Virtual sales teams rely on a lot of tools to work closely together while being physically apart. Conversations happen in Slack and on Zoom calls, informational resources are stored in shared Google Drive folders, and important details about your prospects, pipelines, and clients are all accessible in your CRM.

It’s critical that these tools can be accessed from anywhere in the world, whether a rep is working from home or on the road. This is why Zendesk developed their mobile sales app, which leverages sales AI and provides all the functionality of a full-fledged desktop CRM right on an iOS or Android phone.

As reps return to the field, they can use the app’s geolocation capabilities to map out all of their prospects and customers in the area.
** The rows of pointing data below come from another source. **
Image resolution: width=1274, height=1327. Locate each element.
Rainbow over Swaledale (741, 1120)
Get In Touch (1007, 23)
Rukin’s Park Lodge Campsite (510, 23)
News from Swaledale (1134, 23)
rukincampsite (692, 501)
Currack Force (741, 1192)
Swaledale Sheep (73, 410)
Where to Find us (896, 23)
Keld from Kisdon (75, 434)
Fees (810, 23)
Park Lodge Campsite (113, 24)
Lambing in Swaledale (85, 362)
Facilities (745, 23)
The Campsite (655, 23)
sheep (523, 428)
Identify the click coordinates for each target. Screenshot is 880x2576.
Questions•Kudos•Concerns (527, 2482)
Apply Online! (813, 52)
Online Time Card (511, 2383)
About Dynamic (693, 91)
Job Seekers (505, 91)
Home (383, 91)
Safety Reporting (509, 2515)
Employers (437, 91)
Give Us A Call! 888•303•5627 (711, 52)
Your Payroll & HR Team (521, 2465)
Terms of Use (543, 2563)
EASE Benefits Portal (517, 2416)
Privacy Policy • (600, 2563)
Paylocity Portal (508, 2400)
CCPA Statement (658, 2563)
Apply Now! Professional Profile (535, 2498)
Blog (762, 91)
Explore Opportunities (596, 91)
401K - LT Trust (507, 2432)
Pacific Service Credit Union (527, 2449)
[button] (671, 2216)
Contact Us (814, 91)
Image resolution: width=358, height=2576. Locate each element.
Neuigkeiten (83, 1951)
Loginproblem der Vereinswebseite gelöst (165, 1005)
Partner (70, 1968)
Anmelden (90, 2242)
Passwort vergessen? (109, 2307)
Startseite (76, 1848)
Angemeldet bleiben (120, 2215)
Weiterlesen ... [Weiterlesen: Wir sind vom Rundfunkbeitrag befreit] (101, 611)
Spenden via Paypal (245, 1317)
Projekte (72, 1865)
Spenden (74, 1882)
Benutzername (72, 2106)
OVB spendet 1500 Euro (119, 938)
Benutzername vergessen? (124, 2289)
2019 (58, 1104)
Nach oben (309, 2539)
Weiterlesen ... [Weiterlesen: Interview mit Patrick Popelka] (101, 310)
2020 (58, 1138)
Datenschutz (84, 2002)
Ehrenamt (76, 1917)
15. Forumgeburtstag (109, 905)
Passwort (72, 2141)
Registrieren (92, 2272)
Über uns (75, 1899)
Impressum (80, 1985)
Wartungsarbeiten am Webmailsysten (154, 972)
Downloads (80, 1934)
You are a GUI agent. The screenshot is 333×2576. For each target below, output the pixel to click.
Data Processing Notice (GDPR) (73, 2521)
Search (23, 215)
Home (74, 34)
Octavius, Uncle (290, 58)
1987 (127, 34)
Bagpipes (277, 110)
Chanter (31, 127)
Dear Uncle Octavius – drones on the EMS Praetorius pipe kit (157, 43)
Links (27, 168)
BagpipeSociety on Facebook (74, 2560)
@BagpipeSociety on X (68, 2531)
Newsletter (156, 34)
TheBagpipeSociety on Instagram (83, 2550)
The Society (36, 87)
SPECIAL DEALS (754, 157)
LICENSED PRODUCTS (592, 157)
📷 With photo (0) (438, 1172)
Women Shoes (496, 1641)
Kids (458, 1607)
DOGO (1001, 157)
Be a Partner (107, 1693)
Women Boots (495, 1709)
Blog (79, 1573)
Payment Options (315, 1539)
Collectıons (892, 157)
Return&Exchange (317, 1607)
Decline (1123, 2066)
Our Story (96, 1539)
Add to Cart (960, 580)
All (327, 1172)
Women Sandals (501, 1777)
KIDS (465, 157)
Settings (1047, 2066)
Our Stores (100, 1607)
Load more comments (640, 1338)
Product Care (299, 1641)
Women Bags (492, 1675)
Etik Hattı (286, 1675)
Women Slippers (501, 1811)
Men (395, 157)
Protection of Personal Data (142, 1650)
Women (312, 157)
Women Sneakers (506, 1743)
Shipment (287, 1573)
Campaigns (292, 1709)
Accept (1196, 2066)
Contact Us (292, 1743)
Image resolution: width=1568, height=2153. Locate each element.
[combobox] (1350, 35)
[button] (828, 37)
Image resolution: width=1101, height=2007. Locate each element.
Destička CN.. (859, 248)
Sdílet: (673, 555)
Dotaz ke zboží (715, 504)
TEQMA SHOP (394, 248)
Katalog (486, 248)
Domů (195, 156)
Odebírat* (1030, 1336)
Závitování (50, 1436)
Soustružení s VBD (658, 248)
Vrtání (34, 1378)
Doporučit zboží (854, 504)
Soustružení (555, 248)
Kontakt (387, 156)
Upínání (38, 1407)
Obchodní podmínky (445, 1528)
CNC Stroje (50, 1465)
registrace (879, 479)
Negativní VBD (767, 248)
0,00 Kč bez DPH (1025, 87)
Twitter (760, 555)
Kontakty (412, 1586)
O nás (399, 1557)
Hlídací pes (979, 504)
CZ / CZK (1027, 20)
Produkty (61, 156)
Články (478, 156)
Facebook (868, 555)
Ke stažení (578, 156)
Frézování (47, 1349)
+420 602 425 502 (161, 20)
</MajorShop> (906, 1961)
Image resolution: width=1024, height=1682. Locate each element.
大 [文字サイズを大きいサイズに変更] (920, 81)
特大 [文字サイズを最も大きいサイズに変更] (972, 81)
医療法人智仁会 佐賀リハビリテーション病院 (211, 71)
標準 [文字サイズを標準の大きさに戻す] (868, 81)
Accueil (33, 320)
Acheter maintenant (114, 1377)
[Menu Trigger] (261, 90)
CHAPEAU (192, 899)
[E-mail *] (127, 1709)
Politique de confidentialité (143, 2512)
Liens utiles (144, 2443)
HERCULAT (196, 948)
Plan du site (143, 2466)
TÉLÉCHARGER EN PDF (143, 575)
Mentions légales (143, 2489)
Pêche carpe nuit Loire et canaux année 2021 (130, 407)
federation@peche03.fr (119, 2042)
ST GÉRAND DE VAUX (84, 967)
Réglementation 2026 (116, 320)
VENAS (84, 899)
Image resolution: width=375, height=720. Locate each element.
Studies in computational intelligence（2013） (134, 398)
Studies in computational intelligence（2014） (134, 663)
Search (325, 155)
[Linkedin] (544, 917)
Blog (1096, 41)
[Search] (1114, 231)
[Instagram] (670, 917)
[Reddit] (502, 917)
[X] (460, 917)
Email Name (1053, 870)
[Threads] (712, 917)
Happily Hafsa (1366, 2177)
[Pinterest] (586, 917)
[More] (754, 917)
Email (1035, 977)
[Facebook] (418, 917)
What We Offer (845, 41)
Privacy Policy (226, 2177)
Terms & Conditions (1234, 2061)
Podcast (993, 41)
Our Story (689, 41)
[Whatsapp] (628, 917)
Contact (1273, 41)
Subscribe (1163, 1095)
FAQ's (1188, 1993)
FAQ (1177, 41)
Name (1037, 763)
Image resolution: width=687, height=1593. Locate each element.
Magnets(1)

And after each sales meeting, they can use the app’s voice-to-text technology to quickly take notes in the CRM. That makes it easier for reps to be on the move, and easier for managers to let them do their own thing.

“As a manager, I worry about how much admin I’m asking for,” Tom says. “There is a baseline minimum. I need your forecast, I need your MEDDPIC, and I need your next steps. But anything beyond that is just busywork, and salespeople hate busywork, regardless of how much they love doing what they do.”

With the Zendesk mobile sales app, reps can share info through their phone while they’re on the go—whether it be visiting a client as we return to work or juggling work-life balance in this virtual setting. This allows them the flexibility to work on the go and ensures that all their notes and important details are saved directly in your CRM.

“The app helps prevent that tribal knowledge from just being stuck with someone who’s always out on the road, and then when they leave and you lose all that customer interaction,” Tom explains. “You can lose all of that unique, golden customer information if you don’t give your reps a tool that makes it easy to capture everything.”